How is access to the cluster load balanced?
It’s not. All controlled via access through 1 or more Vservers. This can be split into a delegated scenario with many multiple Vservers, or just one being accessed as a global namespace. There’s two sides to the cluster, the front-end access, and the back-end data-mgmt. This is the core stuff that came from the Spinnaker acquisition years ago.
I was an Exanet customer at one time(I do miss that platform it was a nice cluster) and the way they handled things was primarily a round robin DNS entry for the cluster with each interface having it’s own IP. Each node in the cluster was responsible for a subset of the data, if a request came in for data for a node that did not have ownership of the data it transparently sent the request to the node that did have access across the cluster interconnect. Files were fairly evenly distributed across all cpu cores in the cluster.
Some of this I cannot comment on (no Exadata experience), but what you’re describing towards the end is similar. A Vserver has logical interfaces (LIFs) that are linked to the physical ports or ifgrp’s of each controller node. Let’s say a storage admin executes a move of a volume and its content from one node in the cluster to another. Traffic would continue from the Vserver to this volume, but it would traverse across the cluster backbone to the destination node of the cluster until the admin also “home’d” the LIF to the home port of the destination node. We see this as a huge opp to do some trick things with load-balancing, and that will likely come down the road. Which takes us to you next and final point….

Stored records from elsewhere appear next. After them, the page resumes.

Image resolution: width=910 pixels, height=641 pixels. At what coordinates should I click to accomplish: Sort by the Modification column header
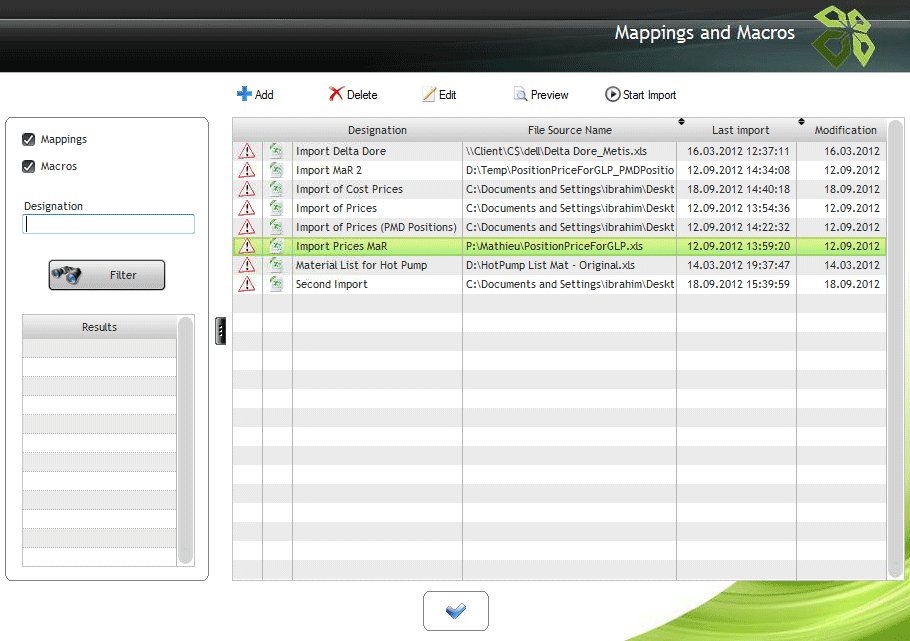845,130
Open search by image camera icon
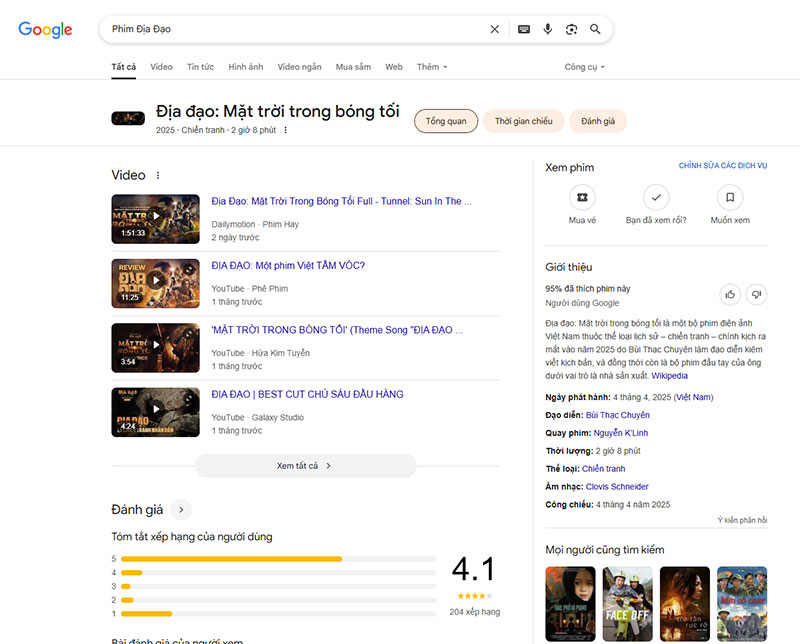Screen dimensions: 800x644 pos(571,30)
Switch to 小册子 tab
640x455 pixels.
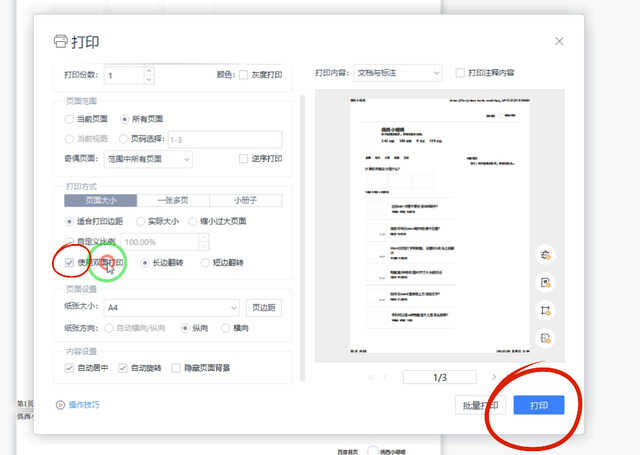(244, 200)
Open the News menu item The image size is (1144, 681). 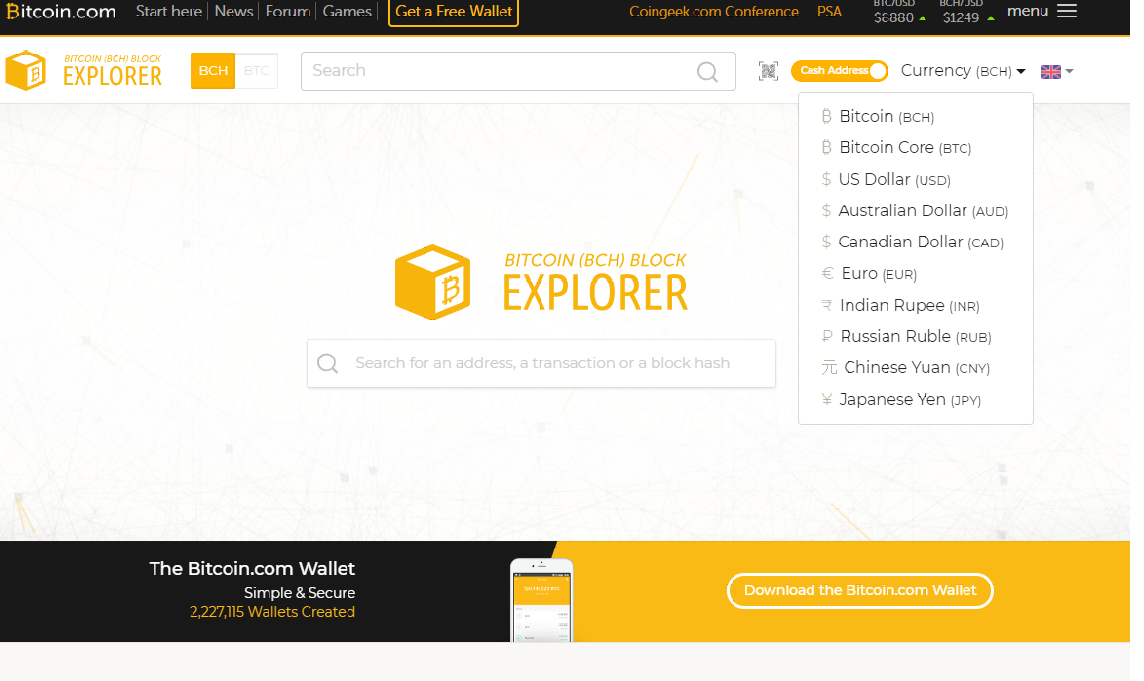(x=233, y=11)
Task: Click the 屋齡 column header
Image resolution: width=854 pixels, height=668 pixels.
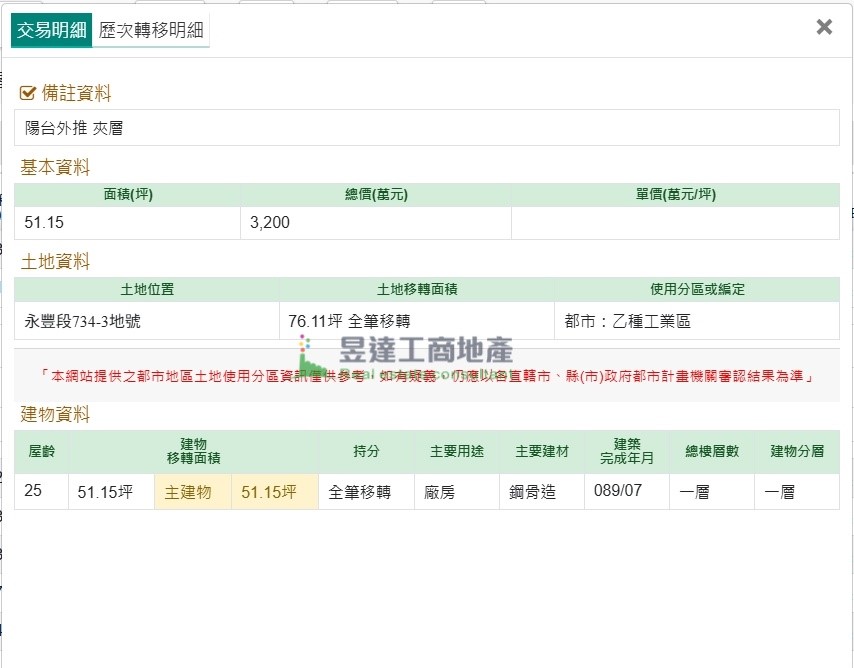Action: [x=41, y=452]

Can the cluster balance itself based on load? I was talking to Compellent recently and was pretty surprised to hear that their live volume software can move volumes between arrays automatically based on I/O load and stuff. Though this functionality is only sort of a stop gap vs a real cluster where all controllers are participating in the I/O for all volumes eliminating the need to have to move data between arrays for this purpose.
The quick answer is No, it cannot. What I will say is that as of 8.1, we have 1:1 mapping of zAPI’s to command-line functions, as well as near-complete coverage with the Powershell Toolkit. In my own fantasy world, this would be a great opp for the Cisco’s and F5’s of the world (not to call them out but…) to take advantage of this fact and begin to co-develop solutions where they could use the BigIP’s to manage a NetApp cluster. Would be pretty slick.
I also cannot comment on the NetApp CORE team’s roadmap. I asked if it was something they were looking into, and the general response was “not yet.” Frankly, I’m fine with that. I can do everything I need to with Vserver design. I don’t think the driving force behind Cluster-Mode is the ability to span all that data spread thinly like butter on toast, but more to aggregate resources into single or multiple logical namespaces that prevent you from ever having to take an outage again because you need to take the storage down.
Let’s not get too ahead of ourselves here and get the foundation of the house right before we start hanging drywall.
Nate, again, thanks for the excellent comment, and I hope this answers all of your questions.